_Data records_:
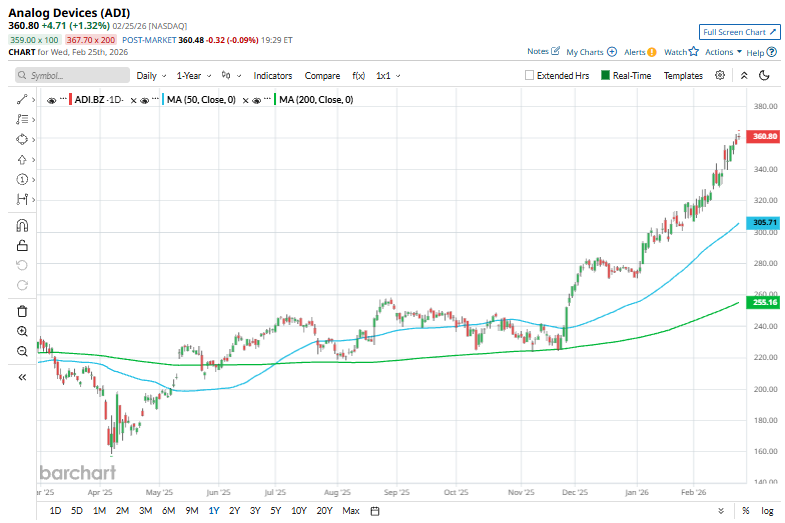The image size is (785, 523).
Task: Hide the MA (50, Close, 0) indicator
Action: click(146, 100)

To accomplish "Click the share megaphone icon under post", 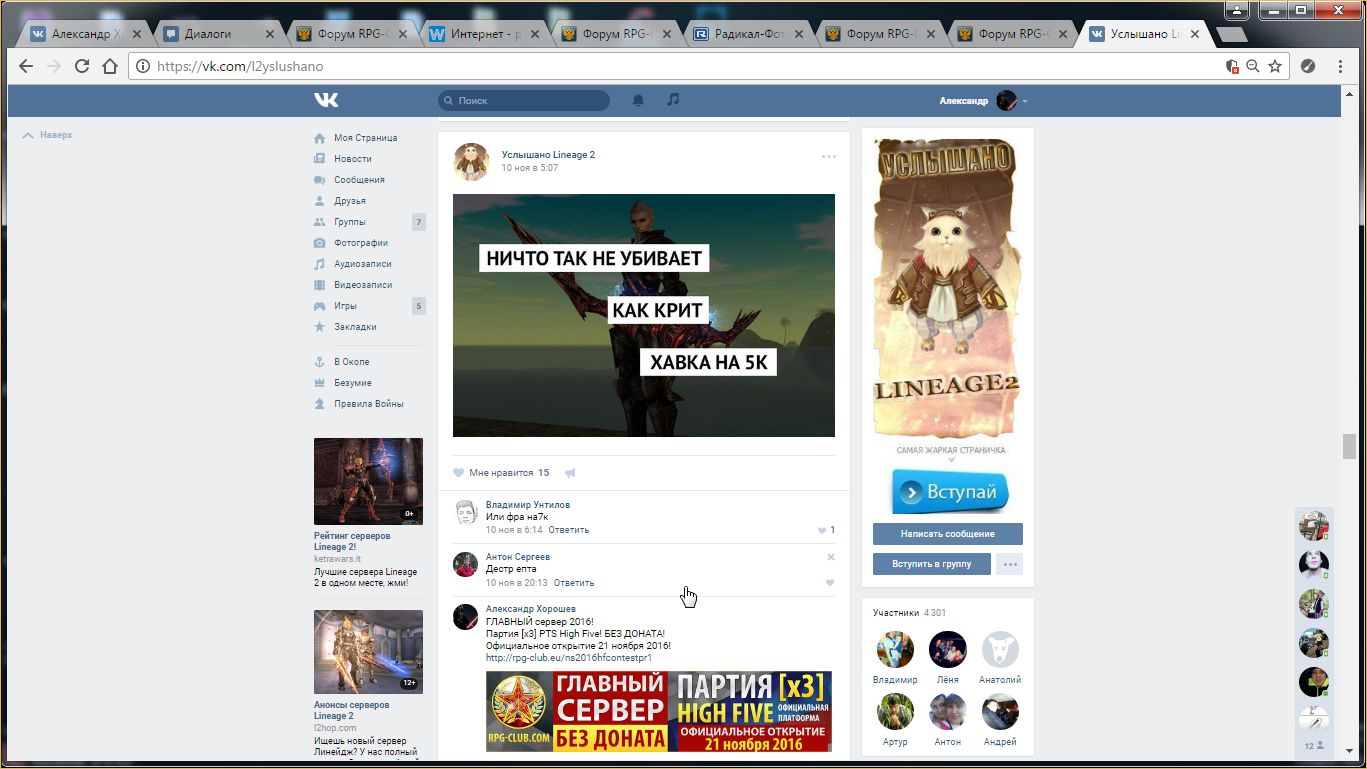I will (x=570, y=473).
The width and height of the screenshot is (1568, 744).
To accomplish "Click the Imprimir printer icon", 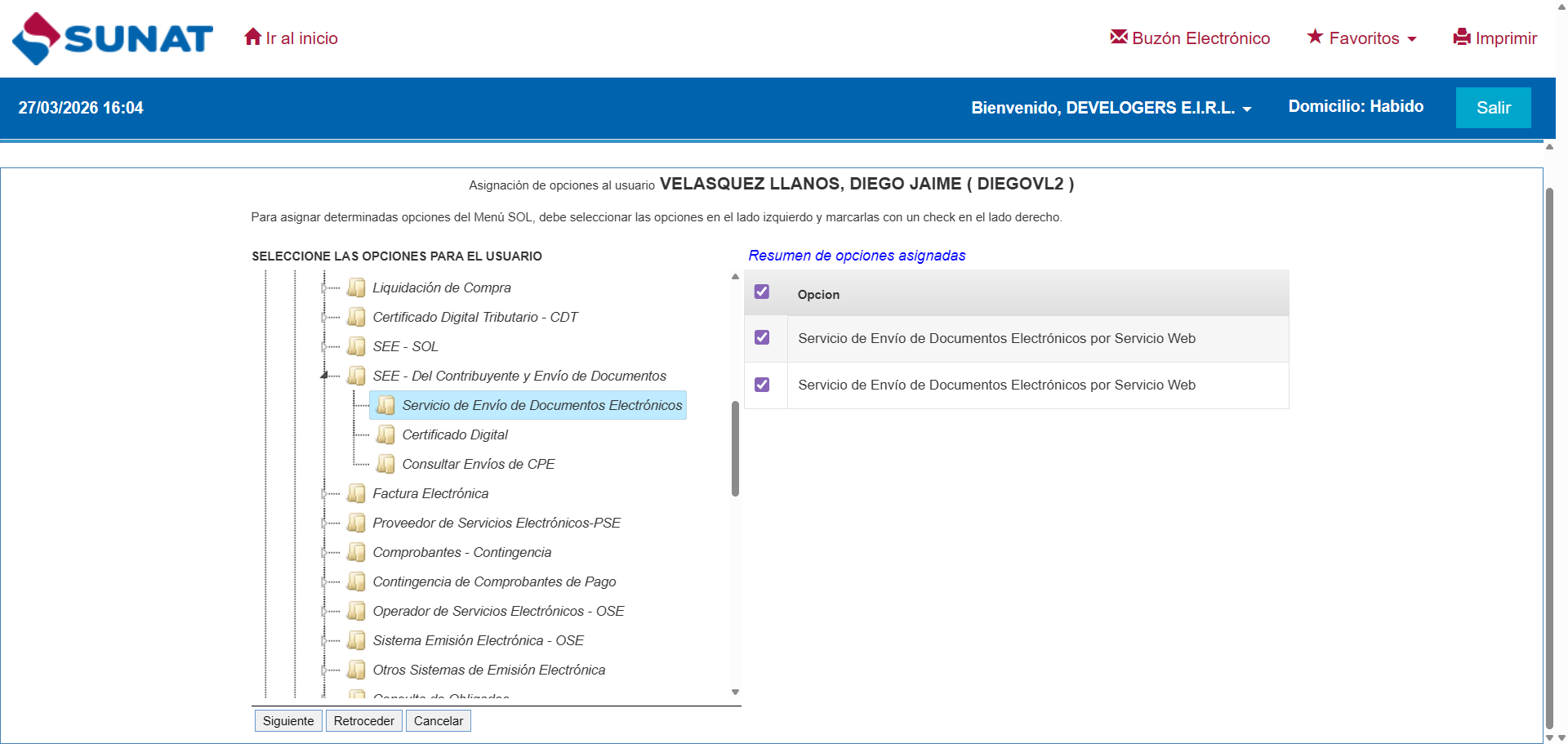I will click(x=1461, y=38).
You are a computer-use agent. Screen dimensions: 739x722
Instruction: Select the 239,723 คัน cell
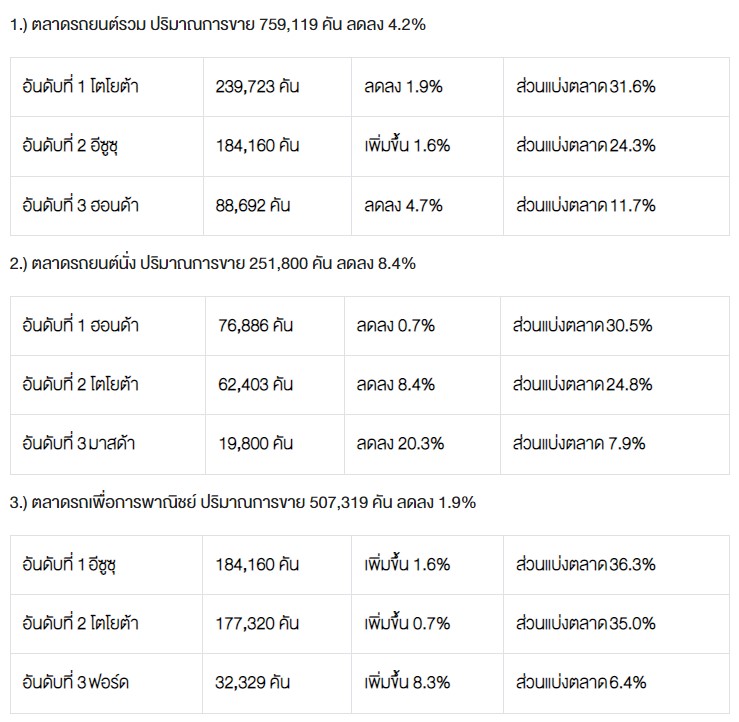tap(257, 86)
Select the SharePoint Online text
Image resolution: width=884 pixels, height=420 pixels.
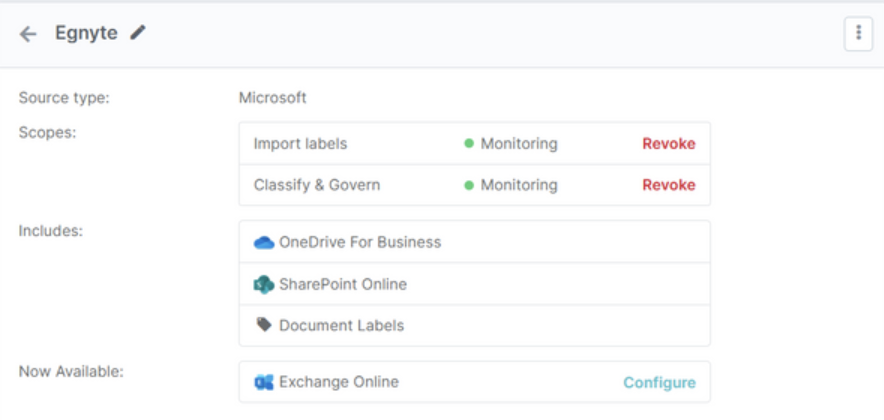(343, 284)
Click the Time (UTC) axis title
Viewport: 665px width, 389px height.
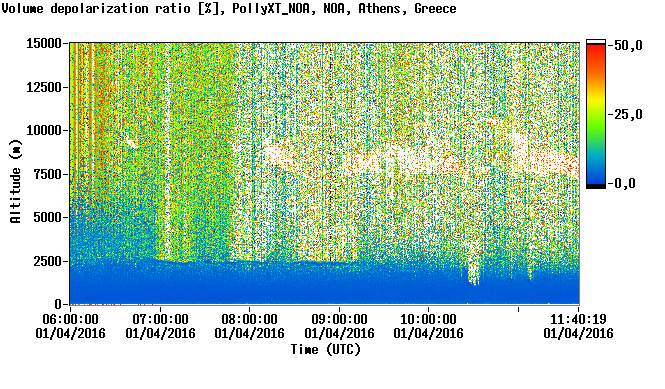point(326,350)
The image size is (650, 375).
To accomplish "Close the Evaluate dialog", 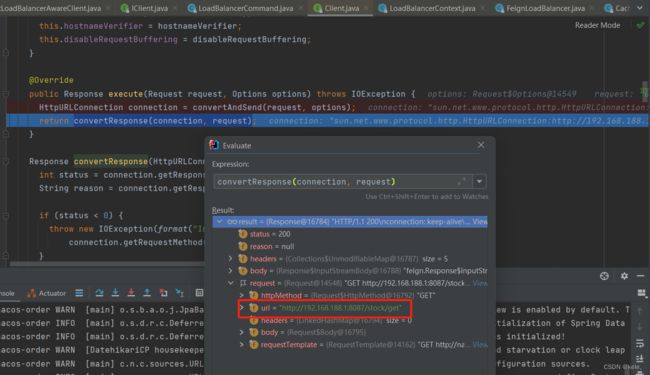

_Requirement_:
Write out again, word for word, only the lines from the one with "Viewport: 665px width, 389px height." through the last line of the material, and omit each picture.

_Answer to the exercise_:
Viewport: 665px width, 389px height.
point(326,350)
The image size is (650, 375).
To accomplish "Close the Evaluate dialog", 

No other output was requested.